Science in the 21st century is in a quite odd position. Though ingrained in our everyday lives, through mobile technology and optimized processes, it is not only taken for granted, but sometimes unjustly challenged and contested. Could be a case of „victim of its own success”. In a world of distributed and unverified information, strange and irrational ideas start to catch speed. It seems the scientific community not only has to promote new ideas, but defend established ones, that built the interconnected world we live in today. And that was the spirit that led to the „Beer and Science” project: gather heterogeneous communities in an informal environment and plant the seed for casual conversations around scientific topics.
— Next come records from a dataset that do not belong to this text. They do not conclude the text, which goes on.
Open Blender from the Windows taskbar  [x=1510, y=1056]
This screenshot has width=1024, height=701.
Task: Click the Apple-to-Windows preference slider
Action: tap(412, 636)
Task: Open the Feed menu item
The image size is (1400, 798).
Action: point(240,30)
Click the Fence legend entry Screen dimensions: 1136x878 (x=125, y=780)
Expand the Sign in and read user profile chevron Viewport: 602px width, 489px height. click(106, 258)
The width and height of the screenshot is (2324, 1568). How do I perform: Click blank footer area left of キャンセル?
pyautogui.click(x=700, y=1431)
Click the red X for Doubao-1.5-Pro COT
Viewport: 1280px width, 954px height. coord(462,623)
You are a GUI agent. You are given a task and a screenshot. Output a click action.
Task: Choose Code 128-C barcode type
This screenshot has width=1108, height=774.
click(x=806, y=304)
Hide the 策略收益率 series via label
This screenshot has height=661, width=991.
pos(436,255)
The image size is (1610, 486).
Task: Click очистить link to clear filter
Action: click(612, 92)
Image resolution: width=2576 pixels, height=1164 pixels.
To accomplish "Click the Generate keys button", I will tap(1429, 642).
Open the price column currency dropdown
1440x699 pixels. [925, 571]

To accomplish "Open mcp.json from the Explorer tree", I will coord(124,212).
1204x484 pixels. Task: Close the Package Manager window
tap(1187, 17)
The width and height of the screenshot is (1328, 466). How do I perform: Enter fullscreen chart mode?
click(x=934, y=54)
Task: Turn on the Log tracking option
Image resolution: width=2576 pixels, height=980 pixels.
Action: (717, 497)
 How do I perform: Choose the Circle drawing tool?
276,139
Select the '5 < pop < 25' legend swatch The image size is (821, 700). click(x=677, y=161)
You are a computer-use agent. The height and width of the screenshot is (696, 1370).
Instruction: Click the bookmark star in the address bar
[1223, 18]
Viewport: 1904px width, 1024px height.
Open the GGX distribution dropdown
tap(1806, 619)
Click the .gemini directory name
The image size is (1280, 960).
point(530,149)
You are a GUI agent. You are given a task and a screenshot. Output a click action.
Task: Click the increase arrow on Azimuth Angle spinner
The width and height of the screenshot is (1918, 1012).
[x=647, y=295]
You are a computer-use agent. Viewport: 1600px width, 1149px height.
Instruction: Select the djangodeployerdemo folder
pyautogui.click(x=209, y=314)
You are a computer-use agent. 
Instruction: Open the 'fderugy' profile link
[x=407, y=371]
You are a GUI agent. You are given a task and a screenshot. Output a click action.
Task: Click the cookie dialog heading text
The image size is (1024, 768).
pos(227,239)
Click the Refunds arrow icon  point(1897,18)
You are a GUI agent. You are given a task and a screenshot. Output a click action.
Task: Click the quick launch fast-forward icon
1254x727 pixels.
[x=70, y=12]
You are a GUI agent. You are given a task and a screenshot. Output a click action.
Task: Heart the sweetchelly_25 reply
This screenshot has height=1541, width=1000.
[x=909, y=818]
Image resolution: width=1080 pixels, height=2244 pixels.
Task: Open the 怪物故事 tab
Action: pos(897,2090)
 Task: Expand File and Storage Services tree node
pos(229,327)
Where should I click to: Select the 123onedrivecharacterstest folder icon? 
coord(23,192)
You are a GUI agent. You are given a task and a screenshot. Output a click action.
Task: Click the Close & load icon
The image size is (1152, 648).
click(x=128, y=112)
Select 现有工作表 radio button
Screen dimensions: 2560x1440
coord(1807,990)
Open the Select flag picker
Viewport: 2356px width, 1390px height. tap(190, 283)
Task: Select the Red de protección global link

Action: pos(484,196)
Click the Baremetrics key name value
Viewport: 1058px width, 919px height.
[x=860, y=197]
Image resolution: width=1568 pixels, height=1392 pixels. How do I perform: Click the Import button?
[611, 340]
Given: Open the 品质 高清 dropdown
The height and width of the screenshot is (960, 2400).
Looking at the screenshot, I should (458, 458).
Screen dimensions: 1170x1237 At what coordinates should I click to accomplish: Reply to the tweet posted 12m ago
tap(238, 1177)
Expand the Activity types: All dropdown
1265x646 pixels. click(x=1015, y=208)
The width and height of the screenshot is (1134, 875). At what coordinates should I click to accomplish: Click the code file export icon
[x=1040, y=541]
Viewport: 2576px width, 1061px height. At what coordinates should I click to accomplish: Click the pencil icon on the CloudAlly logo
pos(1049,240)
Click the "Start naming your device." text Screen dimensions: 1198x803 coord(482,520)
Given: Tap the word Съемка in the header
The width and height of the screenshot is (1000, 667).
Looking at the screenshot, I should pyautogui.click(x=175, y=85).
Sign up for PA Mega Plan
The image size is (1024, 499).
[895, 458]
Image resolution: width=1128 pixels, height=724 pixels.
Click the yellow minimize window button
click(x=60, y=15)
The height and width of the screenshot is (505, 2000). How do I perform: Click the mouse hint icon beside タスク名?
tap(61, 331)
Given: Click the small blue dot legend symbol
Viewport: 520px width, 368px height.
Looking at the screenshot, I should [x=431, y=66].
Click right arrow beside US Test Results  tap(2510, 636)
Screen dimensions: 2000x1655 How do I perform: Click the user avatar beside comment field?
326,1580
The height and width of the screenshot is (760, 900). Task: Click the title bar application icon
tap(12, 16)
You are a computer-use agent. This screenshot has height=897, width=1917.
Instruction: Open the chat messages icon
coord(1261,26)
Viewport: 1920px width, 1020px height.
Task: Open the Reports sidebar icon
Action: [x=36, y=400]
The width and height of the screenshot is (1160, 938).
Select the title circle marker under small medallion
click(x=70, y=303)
For October’s „Beer and Science” event, held in Bucharest, Romania, we chose the subject “personalized medicine in the digital era” and we invited speakers to present their related work. We had presentations from both academia and industry, tackling medical, technical and ethical aspects of novel technologies used in patient treatment.

My own presentation dealt with the concept and embodiment of the medical file. My earliest recollection was of a thick, slightly decomposing, brownish cover kept by my local polyclinic, where a trail of visits to the local GP was being preserved. I don’t know if it registered a visits to other hospitals, or what happened to it at all. The focus then shifted to current digital means of recording medical consultations and analysis. I am pleased today to be able to look back at results 8 years in the past, and inspect the parameters of my body.

But then the ethical questions started to creep in. Who else is able to look at my data and what are the implications? There is definitely a need for more data sharing. We want faster and more accurate results. We want efficient treatments with little to none side effects. But we don’t want pill ads popping up here and there whenever our blood sugar level rises. We don’t want a spike in car insurance premiums for people with higher testosterone readings.

The bottom line is in this world of highly connected and pervasive medical technologies, we need considerate and transparent regulation and monitoring of personal medical data, which can strike a balance between fast and efficient treatments, confidentiality, fairness and economic growth.